São Paulo Pitbull queimado no interior de São Paulo morre após parada cardíaca

Pitbull queimado no interior de São Paulo morre após parada cardíaca

Chamado de Titan, cachorro foi enrolado em um cobertor e queimado na cidade de Limeira. Rosto, costas, patas e rins estavam comprometidos

PItbull queimado vivo

Cachorro havia sido resgatado por ONG

Cachorro havia sido resgatado por ONG

Divulgação/ALPA Limeira

O cachorro Titan, que havia sido resgatado por uma ONG após ter sido enrolado em um cobertor e queimado na cidade de Limeira, no interior de São Paulo, morreu na manhã deste domingo (18). A informação foi confirmada pela ALPA (Associação Limeirense de Proteção aos Animais), responsável pelo resgate.

Segundo publicação da entidade, o cão da raça pitbull foi a óbito às 6h, após sofrer uma parada cardíaca. Seu estado era considerado grave, com queimaduras no rosto, nas vias aéreas, nas costas e nas patas. Os rins também estavam comprometidos.

"Desde que ele foi encaminhado à clínica veterinária, a questão dos rins era a mais grave. Não havia urina, apenas sangue. Colocaram uma sonda e fizemos o possível para que ele se recuperasse. Por volta da 1h30 de domingo, ele já começou a apresentar dificuldades respiratórias e foi entubado", relata Cassiana Fagoti, porta-voz da ALPA, em entrevista ao R7.
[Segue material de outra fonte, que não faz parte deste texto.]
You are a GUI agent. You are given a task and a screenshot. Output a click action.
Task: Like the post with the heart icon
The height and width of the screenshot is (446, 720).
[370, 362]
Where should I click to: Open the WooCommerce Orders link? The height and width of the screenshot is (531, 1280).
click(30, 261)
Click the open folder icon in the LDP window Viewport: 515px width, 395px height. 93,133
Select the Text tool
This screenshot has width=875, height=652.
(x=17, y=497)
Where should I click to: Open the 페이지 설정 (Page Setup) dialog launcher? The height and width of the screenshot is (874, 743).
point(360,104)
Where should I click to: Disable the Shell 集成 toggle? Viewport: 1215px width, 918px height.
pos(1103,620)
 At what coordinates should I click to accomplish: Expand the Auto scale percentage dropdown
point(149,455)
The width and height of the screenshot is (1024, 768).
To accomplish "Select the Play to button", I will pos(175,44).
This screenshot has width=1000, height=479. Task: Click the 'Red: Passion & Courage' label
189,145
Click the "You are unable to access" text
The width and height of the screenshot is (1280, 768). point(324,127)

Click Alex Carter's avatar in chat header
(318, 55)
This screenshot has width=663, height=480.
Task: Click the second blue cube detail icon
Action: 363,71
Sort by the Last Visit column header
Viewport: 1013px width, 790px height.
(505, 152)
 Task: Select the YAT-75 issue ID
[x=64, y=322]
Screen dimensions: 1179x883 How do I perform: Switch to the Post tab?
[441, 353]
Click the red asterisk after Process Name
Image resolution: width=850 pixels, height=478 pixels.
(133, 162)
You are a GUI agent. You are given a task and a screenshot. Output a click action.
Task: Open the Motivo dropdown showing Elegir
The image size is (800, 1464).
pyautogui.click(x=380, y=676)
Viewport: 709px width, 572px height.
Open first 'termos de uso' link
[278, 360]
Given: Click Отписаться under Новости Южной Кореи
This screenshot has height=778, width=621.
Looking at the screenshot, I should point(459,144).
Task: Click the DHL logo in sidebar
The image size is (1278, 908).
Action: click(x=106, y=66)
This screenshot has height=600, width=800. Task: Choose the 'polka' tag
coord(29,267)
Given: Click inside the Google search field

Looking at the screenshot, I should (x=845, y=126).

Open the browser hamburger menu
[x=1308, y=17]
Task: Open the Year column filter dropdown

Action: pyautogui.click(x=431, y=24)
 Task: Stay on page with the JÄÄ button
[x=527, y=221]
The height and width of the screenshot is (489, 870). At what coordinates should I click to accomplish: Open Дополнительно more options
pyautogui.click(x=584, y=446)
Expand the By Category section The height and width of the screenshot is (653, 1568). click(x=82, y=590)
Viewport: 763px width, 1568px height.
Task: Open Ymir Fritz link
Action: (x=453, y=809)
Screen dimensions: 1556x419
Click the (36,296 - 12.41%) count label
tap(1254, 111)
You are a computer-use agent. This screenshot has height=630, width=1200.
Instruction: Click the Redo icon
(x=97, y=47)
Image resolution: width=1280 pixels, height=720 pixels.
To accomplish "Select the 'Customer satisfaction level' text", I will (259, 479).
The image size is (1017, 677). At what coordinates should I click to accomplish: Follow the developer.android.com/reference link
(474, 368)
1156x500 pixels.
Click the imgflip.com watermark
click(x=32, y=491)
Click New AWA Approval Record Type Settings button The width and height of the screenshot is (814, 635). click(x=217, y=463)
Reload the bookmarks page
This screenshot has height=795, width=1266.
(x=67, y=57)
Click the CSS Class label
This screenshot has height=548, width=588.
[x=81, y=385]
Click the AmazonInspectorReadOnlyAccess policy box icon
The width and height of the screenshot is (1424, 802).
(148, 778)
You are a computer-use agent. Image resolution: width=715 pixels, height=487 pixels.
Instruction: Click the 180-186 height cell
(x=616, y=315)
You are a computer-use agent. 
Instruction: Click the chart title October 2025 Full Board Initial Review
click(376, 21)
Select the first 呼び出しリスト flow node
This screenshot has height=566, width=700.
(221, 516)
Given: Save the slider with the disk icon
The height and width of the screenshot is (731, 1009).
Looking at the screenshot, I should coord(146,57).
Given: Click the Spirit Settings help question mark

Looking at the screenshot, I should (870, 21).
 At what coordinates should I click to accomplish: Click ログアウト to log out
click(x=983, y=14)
Cassiana completa que o corpo será encaminhado para necropsia na segunda-feira (19) para investigação de maus-tratos e sepultado em seguida no Cemitério de Animais em Piracicaba, no interior de São Paulo.

O resgate

O animal havia sido resgatado na madrugada do sábado (17) após uma denúncia. Pouco antes, um morador da área havia despejado um balde d'água sobre o bicho para controlar o fogo. Cassiana afirma que, pelo porte, Titan parecia um cão jovem, com idade entre um e dois anos. 

Para identificar o autor do crime, a ALPA pede ajuda da população. "Será feito um boletim de ocorrência e testemunhas serão ouvidas. No local, não há câmeras de segurança, mas será feita uma varredura na região" para "encontrar imagens e outras informações".

Até este domingo, Cassiana aponta que a organização ainda não recebeu nenhuma denúncia relativa ao caso.